• _TASK REQUIREMENTS_: Write out, with no changes, every line starting at the one that contains "Task: Open Module 13 Passage Planning title" and ending at the last line of the data below. Leave pictures out.

- Opening Delimiter -

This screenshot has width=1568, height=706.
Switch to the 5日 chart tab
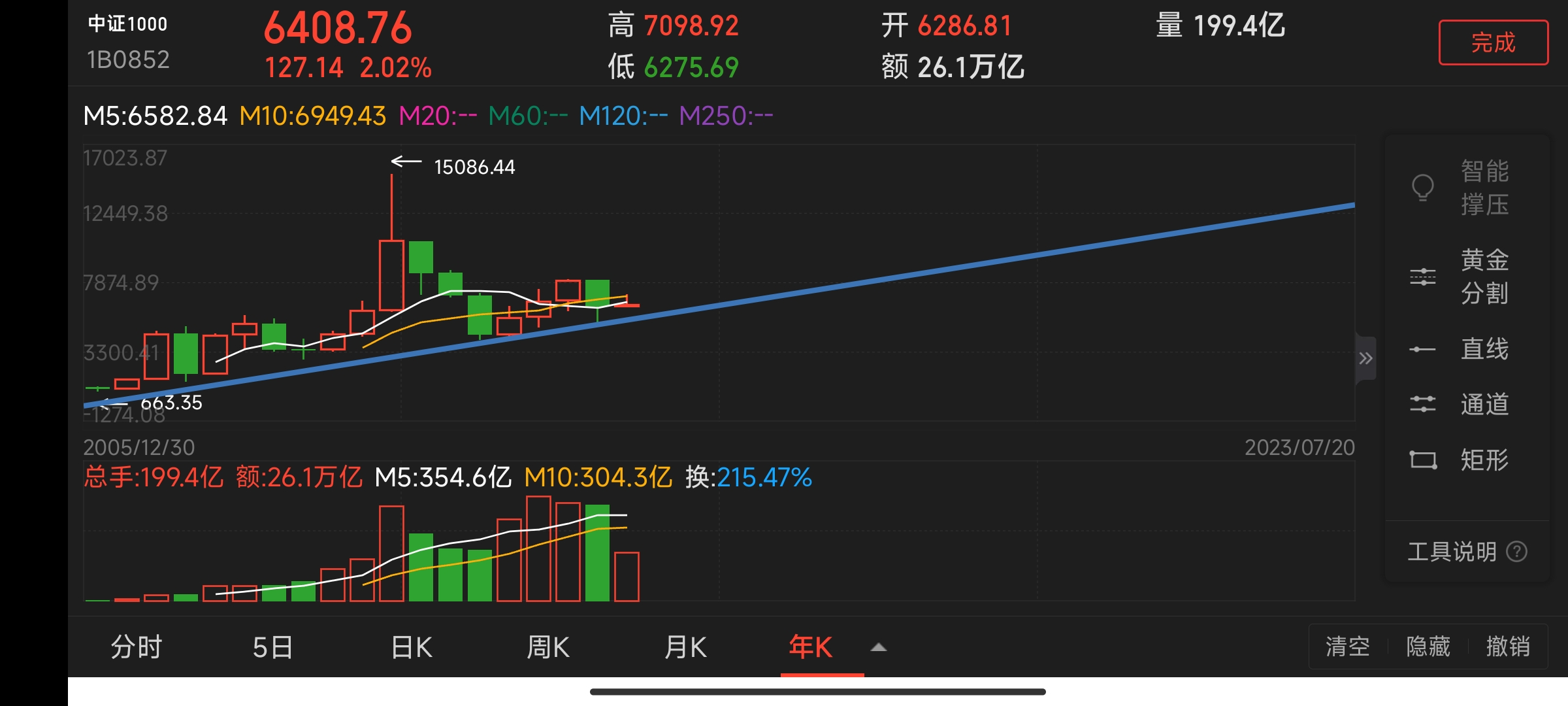click(273, 647)
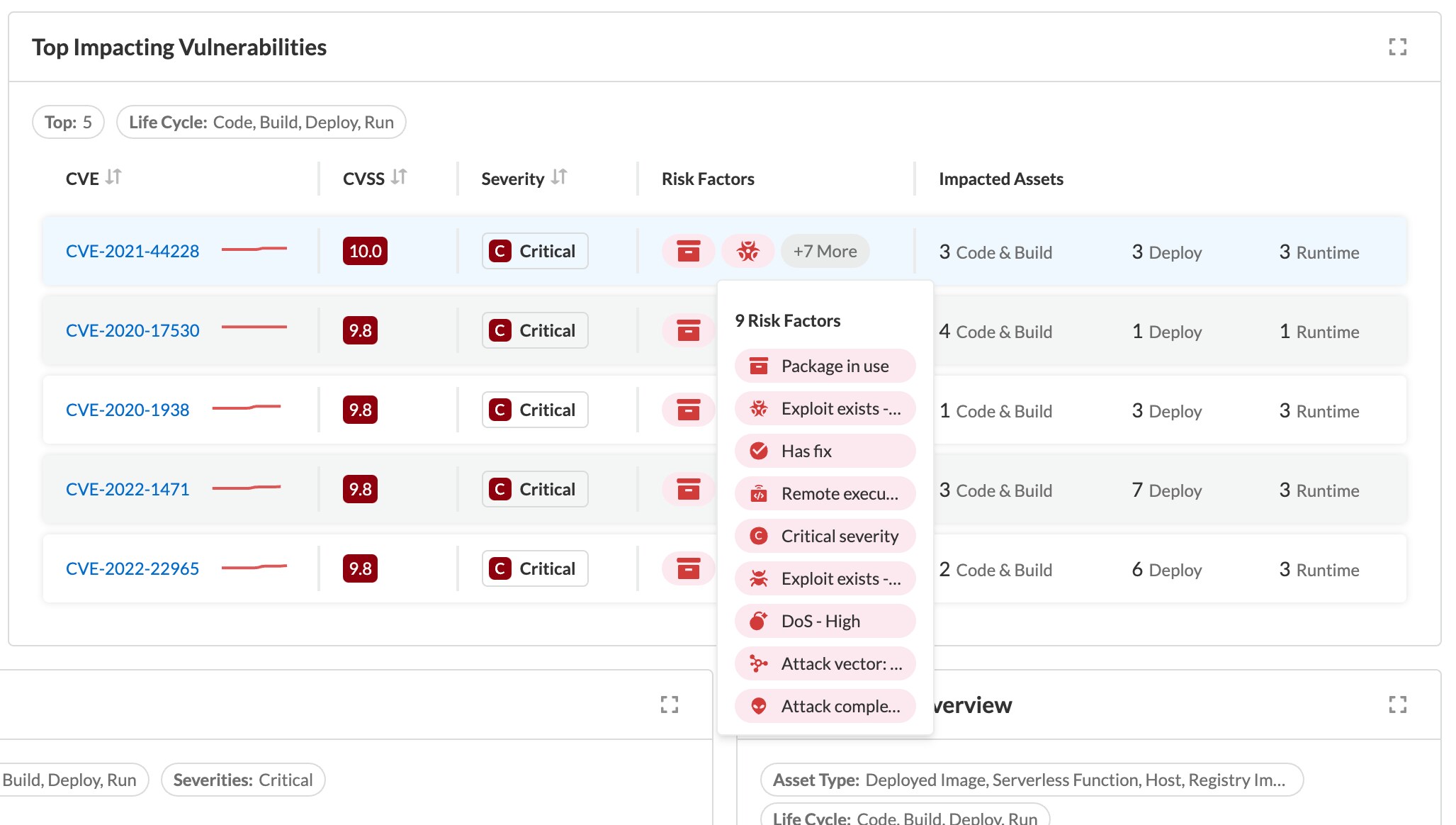
Task: Select 'Critical severity' risk factor entry
Action: tap(825, 536)
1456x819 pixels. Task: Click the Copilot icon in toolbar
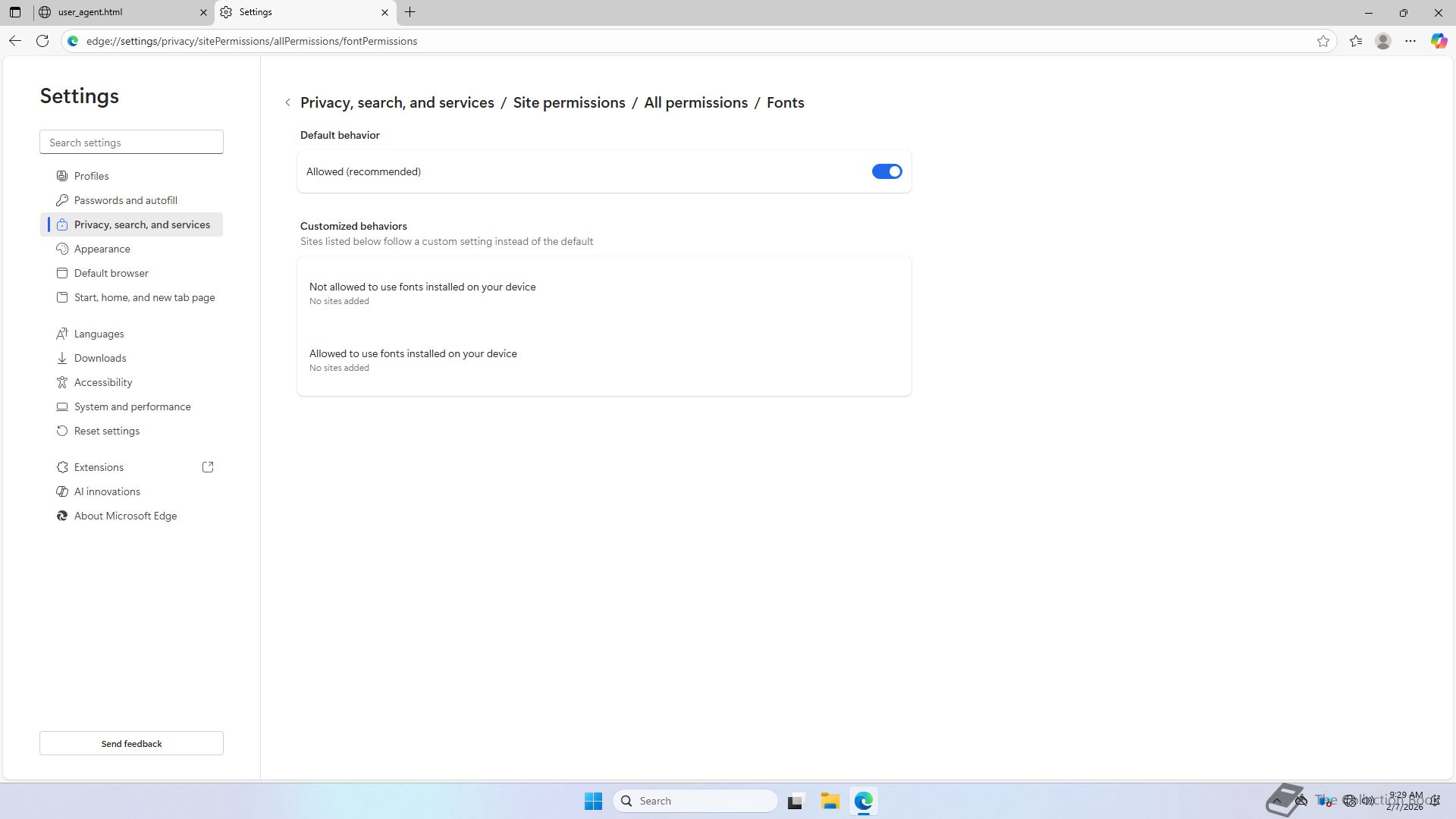1439,41
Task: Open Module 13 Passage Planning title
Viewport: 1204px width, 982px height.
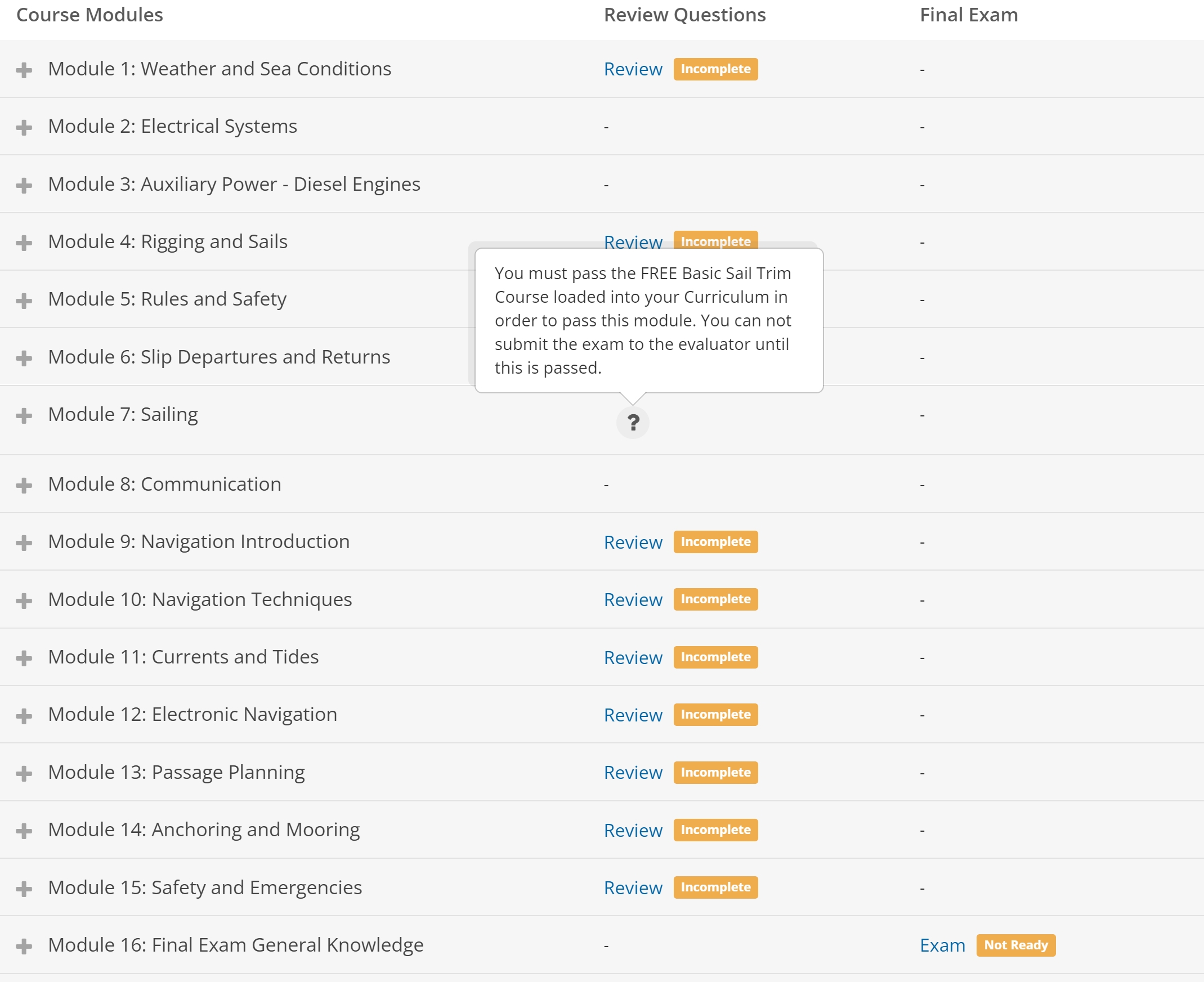Action: (x=177, y=772)
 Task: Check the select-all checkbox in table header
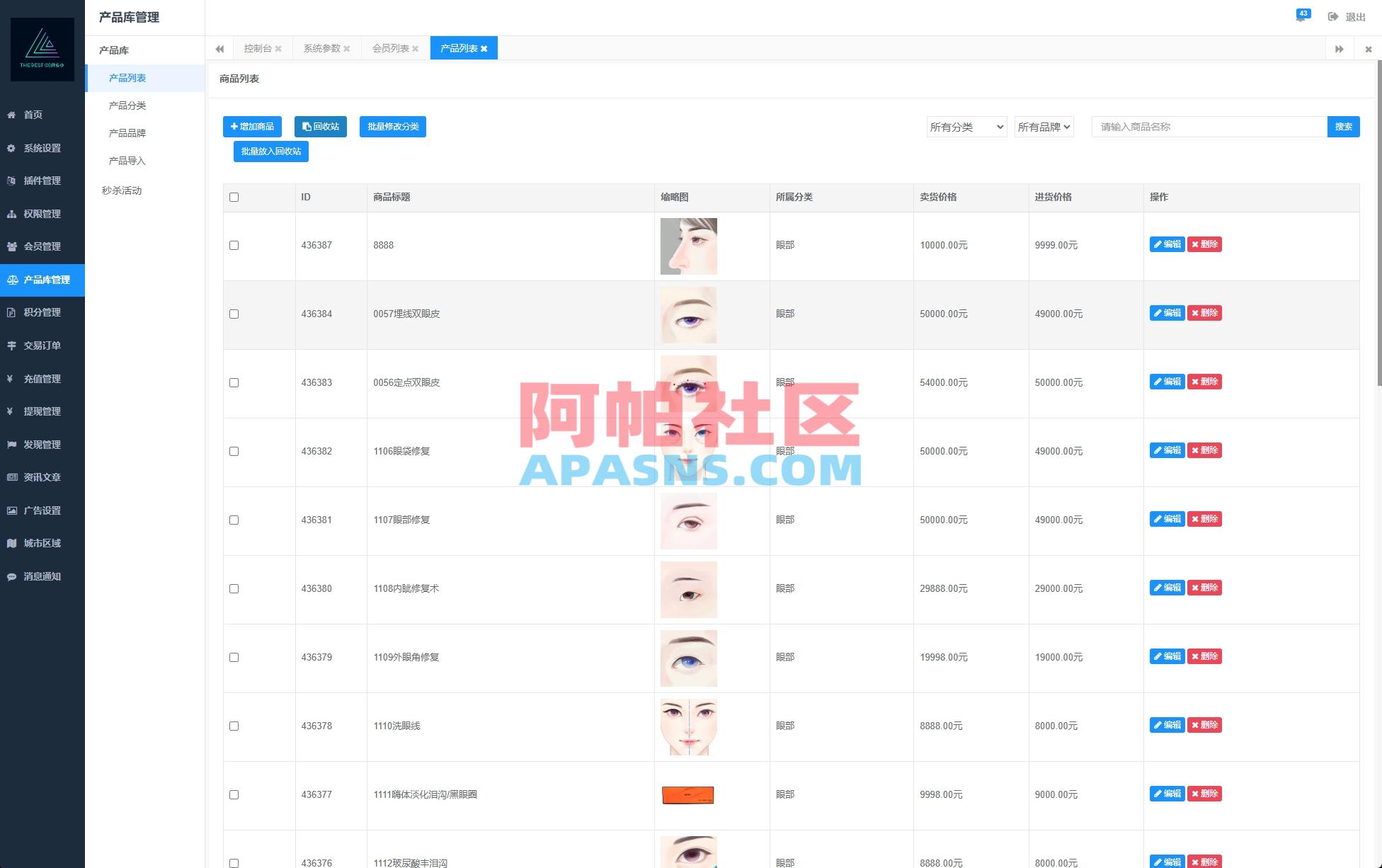[234, 198]
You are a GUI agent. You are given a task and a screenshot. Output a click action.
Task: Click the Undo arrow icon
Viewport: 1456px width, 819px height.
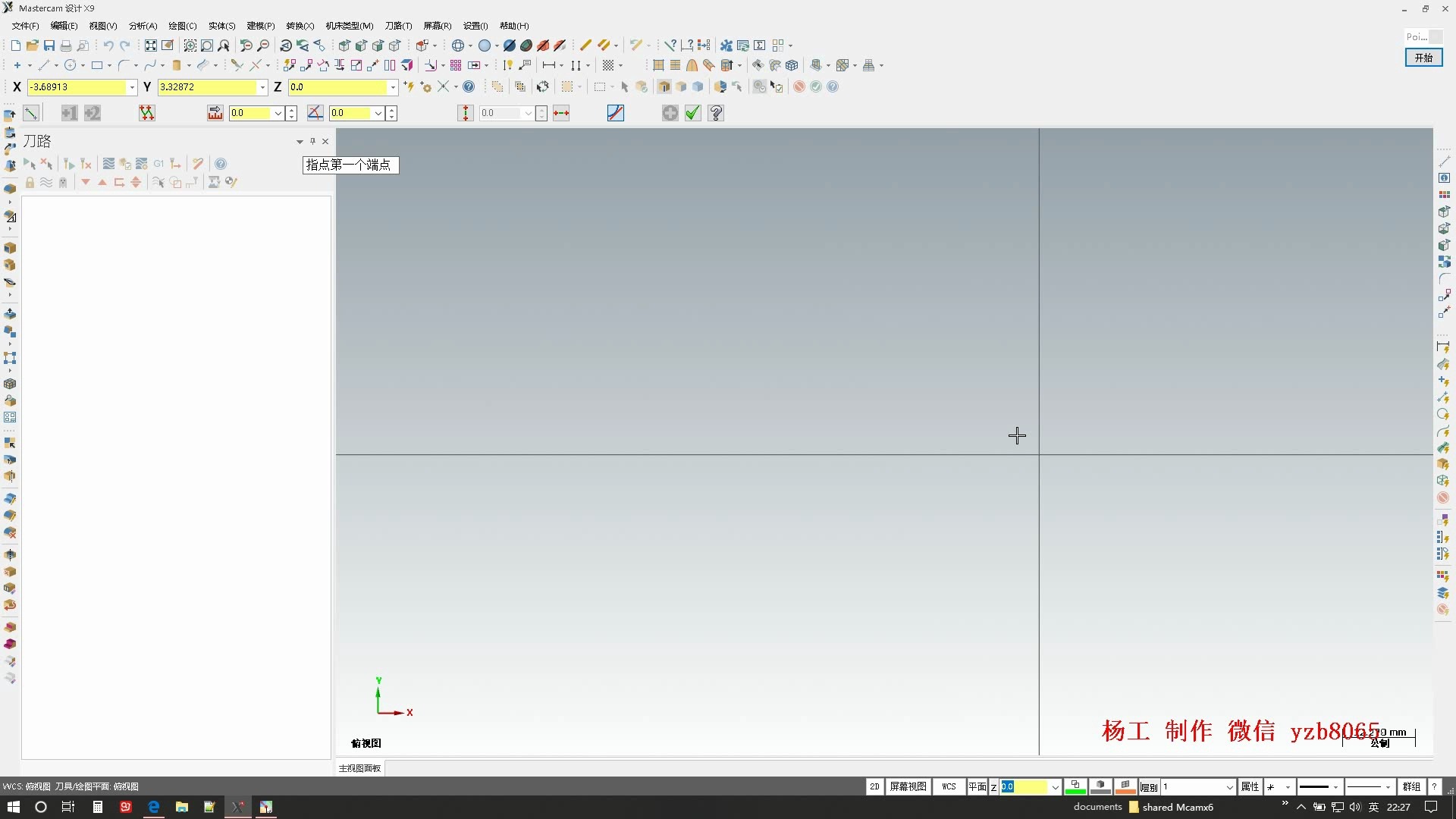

- Closing Delimiter -

• _RESPONSE TO THE EXERCISE_:
Task: Open Module 13 Passage Planning title
Viewport: 1204px width, 982px height.
Action: (x=177, y=772)
 Task: Check the select-all checkbox in table header
[234, 198]
You are a GUI agent. You are given a task and a screenshot. Output a click action.
Task: Click the Undo arrow icon
Viewport: 1456px width, 819px height.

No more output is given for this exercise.